# What are the conditions like mid march at Jay peak?



## Prime320 (Jan 26, 2011)

I am a super poor dude and the soonest I can get there is mid March. What are the chances of hitting a nice powder day that late in the season? I am trying to convince my buddy to go but he is being so whiney saying the conditions will suck and it will be a wasted trip. It's frustrating to say the least. We have been talking about a 2 or so day trip for around this time this year for almost 2 years now. He booked a 2 day trip with his woman for vday at sunday river so now he is trying to bail on me. He has been bailing on me all year really.


----------



## Argo (Feb 25, 2010)

Prime320 said:


> I am a super poor dude and the soonest I can get there is mid March. What are the chances of hitting a nice powder day that late in the season? I am trying to convince my buddy to go but he is being so whiney saying the conditions will suck and it will be a wasted trip. It's frustrating to say the least. We have been talking about a 2 or so day trip for around this time this year for almost 2 years now. He booked a 2 day trip with his woman for vday at sunday river so now he is trying to bail on me. He has been bailing on me all year really.

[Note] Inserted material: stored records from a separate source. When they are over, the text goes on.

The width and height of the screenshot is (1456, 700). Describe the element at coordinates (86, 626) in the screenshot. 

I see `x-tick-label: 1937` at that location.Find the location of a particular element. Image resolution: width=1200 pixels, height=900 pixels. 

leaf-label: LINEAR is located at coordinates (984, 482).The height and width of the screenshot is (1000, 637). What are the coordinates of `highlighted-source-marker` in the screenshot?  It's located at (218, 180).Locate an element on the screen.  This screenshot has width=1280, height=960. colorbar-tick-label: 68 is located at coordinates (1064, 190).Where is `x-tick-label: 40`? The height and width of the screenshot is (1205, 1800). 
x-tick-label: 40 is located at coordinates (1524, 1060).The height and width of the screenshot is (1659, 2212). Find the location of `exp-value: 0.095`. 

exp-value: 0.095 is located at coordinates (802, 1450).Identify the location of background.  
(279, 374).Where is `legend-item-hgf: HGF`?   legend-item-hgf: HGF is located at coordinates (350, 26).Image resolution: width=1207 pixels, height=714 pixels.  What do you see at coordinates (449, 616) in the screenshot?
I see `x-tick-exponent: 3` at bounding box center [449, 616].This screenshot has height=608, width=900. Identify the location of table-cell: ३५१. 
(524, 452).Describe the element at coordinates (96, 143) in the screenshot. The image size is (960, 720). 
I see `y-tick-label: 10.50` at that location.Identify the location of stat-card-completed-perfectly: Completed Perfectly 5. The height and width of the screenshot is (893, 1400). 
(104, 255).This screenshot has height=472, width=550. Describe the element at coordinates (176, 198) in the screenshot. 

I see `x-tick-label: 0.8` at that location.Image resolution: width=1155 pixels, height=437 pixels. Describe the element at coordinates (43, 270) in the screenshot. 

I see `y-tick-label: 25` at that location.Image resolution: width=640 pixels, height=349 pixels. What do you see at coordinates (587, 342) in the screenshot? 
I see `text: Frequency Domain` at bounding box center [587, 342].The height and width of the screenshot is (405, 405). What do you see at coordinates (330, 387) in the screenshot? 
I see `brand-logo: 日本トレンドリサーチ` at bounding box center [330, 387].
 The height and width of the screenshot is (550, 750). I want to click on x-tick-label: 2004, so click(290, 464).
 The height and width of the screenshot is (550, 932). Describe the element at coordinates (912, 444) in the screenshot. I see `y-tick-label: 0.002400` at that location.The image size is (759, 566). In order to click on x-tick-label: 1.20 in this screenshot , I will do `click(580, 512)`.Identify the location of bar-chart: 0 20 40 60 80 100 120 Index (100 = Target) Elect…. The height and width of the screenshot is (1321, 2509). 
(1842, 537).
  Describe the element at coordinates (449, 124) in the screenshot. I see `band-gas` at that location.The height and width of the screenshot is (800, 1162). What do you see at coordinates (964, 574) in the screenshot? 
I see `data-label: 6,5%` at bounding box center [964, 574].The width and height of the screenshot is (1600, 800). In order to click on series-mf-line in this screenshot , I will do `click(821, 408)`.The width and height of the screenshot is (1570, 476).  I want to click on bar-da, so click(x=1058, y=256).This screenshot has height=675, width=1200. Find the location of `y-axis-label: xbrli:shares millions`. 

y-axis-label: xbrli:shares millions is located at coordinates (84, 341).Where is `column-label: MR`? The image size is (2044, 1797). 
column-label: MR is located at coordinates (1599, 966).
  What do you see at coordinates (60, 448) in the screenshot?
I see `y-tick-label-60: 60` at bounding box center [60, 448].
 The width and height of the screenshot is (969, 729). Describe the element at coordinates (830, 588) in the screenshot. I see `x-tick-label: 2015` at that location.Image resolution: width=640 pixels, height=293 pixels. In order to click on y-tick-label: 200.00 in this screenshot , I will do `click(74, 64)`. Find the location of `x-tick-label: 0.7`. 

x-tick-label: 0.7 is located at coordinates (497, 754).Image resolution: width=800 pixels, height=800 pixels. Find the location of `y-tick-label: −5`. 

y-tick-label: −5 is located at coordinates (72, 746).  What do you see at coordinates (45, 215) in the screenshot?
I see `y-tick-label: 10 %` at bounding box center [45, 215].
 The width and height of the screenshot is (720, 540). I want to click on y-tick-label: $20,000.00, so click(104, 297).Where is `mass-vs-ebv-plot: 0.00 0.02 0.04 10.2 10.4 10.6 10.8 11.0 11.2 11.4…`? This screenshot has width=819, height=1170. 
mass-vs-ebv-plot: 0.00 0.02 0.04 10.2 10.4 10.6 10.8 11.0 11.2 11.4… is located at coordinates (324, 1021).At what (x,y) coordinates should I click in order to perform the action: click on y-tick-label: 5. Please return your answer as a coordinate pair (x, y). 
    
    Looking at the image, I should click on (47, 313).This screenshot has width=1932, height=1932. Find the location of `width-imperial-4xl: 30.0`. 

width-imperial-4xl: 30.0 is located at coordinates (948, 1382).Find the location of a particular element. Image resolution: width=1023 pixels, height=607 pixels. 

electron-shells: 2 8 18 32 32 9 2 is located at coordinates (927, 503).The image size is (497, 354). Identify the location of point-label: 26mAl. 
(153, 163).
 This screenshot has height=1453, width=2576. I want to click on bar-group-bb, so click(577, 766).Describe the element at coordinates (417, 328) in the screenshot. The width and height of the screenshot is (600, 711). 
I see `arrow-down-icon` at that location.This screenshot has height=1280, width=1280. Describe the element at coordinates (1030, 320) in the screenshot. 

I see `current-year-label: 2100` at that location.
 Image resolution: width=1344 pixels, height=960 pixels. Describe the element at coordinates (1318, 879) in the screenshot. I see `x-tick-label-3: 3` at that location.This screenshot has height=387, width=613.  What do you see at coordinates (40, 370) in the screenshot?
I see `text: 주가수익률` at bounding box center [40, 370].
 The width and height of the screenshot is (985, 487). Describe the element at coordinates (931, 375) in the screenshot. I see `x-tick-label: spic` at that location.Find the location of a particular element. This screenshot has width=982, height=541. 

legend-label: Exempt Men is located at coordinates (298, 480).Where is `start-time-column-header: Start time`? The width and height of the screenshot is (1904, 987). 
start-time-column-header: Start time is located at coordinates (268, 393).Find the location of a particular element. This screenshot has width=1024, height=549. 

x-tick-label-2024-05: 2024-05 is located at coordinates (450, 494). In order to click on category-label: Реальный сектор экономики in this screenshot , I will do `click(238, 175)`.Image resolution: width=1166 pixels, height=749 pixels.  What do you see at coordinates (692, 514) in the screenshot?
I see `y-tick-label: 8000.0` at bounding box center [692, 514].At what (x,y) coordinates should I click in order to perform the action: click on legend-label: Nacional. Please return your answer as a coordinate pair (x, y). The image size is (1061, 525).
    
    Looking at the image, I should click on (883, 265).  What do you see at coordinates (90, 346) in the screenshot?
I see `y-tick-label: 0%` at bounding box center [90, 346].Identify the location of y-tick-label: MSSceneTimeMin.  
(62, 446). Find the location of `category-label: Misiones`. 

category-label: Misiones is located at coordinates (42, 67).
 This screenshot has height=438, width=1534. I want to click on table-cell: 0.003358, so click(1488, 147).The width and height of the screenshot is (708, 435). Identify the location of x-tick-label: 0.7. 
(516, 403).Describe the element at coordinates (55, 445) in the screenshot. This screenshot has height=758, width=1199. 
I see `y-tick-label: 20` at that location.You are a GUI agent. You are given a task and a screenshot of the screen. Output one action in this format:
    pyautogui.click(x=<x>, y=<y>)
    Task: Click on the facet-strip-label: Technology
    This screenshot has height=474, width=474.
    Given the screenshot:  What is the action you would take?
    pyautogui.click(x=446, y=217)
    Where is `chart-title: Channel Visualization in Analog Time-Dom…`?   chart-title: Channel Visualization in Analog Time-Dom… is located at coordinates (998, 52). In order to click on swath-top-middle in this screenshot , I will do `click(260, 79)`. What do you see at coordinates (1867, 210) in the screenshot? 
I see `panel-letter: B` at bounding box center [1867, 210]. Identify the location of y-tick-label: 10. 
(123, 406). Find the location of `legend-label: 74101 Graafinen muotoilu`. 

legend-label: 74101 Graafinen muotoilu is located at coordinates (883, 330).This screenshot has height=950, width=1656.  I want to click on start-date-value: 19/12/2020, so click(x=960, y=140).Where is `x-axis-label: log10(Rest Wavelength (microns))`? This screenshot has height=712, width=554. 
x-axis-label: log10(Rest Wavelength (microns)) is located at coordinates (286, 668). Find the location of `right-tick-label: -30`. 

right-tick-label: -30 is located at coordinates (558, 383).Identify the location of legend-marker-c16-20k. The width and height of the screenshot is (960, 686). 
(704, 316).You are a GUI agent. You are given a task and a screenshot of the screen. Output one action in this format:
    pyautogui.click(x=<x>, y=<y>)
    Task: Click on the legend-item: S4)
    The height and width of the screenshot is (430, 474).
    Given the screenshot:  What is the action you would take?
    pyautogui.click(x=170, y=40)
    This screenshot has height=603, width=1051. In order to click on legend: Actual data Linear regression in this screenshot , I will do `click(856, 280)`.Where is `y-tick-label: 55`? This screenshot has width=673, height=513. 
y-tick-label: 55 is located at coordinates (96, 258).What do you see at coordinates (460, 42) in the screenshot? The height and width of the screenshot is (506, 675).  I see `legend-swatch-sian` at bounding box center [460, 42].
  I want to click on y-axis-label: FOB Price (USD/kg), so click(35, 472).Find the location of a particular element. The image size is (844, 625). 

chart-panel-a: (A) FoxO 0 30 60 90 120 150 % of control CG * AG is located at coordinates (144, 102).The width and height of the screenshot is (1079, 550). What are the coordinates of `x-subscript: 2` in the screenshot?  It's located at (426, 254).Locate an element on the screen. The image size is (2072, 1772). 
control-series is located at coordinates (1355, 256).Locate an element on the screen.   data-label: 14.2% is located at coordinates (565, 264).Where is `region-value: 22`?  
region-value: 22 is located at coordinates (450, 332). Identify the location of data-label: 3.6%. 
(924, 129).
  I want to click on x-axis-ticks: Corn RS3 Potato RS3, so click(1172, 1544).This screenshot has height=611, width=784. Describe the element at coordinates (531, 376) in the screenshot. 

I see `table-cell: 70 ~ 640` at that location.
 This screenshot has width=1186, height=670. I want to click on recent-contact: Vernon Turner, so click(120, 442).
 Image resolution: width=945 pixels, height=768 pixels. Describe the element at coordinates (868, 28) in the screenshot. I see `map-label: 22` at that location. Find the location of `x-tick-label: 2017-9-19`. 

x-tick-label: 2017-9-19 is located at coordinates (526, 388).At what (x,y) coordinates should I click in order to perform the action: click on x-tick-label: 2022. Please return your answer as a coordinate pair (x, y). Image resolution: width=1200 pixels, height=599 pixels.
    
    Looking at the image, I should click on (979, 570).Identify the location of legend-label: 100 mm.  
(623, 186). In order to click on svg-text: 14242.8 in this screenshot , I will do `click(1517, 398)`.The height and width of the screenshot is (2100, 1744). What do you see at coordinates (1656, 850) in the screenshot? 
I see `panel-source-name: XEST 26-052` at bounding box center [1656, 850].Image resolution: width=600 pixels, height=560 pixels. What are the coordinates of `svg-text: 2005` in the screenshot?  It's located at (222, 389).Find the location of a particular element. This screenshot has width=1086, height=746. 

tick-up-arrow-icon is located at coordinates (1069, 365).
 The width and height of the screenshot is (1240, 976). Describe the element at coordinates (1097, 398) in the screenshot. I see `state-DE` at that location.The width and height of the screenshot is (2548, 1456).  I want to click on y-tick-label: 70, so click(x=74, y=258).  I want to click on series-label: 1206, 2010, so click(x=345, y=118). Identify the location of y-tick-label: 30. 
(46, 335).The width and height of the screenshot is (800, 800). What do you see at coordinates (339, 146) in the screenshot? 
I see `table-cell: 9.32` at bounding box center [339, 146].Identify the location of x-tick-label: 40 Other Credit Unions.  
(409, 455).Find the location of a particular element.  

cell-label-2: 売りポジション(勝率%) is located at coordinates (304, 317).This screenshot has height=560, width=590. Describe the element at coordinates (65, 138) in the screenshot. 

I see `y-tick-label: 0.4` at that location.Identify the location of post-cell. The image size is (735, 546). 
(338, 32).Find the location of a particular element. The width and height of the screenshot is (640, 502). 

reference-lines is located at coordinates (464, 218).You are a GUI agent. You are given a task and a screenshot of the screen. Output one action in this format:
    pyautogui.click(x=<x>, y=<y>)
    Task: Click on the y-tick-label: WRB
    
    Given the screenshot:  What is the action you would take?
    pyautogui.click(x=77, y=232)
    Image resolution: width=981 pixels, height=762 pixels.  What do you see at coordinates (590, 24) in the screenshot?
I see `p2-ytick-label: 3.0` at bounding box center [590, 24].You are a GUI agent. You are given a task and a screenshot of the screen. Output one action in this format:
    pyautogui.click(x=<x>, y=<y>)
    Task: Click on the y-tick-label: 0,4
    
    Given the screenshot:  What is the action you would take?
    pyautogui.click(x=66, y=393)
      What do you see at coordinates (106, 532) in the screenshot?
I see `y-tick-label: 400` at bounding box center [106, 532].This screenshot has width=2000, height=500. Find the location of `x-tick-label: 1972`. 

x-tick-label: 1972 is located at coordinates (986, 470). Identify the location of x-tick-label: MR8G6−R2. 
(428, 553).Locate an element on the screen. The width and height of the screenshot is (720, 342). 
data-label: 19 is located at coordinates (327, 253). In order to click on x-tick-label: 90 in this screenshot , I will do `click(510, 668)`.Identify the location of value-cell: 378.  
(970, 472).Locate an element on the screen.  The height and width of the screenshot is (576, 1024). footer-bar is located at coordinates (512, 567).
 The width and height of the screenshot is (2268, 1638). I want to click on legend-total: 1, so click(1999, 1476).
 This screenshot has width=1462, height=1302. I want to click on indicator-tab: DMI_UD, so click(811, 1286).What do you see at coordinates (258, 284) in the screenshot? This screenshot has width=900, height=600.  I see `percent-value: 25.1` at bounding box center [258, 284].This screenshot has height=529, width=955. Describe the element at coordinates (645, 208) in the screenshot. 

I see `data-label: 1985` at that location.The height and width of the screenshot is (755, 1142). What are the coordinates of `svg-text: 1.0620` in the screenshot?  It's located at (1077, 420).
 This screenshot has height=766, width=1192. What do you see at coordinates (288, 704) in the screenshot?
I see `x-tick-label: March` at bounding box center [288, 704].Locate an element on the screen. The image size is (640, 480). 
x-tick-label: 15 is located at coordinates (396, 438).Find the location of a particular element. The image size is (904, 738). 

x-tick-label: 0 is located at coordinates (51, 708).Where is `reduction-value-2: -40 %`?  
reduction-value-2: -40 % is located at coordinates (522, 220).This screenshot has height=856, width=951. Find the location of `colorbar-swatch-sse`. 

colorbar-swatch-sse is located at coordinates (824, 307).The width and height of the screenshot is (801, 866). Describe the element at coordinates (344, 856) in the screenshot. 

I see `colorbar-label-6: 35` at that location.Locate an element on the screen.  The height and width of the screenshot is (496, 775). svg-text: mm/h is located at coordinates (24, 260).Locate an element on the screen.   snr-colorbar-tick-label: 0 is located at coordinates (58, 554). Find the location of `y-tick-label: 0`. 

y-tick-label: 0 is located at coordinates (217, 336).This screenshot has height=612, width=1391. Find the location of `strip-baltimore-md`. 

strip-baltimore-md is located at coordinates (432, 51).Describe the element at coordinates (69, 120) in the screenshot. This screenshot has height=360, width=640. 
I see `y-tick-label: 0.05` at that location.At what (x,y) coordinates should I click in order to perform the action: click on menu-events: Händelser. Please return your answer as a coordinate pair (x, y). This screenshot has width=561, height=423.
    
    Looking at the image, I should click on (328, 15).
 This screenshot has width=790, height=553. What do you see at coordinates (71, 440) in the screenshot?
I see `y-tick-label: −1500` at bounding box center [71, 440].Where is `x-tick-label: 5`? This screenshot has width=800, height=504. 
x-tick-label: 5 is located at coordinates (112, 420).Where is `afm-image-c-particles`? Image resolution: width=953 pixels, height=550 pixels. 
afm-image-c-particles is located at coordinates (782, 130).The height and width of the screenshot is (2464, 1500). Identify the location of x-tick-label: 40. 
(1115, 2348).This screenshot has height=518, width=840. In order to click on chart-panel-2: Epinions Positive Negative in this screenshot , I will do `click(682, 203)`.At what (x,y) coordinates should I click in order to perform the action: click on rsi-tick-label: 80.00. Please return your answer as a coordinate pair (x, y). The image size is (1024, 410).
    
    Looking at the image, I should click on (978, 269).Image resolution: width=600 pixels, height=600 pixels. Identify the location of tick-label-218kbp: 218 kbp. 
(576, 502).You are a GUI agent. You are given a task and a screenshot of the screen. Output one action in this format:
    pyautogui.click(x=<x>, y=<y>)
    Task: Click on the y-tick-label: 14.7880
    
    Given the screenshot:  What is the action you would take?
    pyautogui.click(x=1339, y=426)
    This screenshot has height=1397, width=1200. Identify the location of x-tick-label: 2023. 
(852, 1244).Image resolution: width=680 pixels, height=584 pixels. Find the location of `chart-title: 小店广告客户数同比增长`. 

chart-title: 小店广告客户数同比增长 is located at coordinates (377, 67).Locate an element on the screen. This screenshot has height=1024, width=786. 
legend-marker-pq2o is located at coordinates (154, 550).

The main issue here is.... FIND A NEW SNOWBOARD BUDDY. WTH, just go buy yourself even.... I hate whiners and people that back out of plans.....:dunno: just go boarding...


----------



## Mysticfalcon (Nov 27, 2007)

Mid to late march can be iffy. It has the potential to be epic or it has the potential to be terrible. Part of the issue is as temp swings start getting higher it could warm up and then refreeze. If we havent had a thaw or if it stays thawed then it will be awesome. March is kind of the in-between month. April is epic corn snow and Feb. is powder.


----------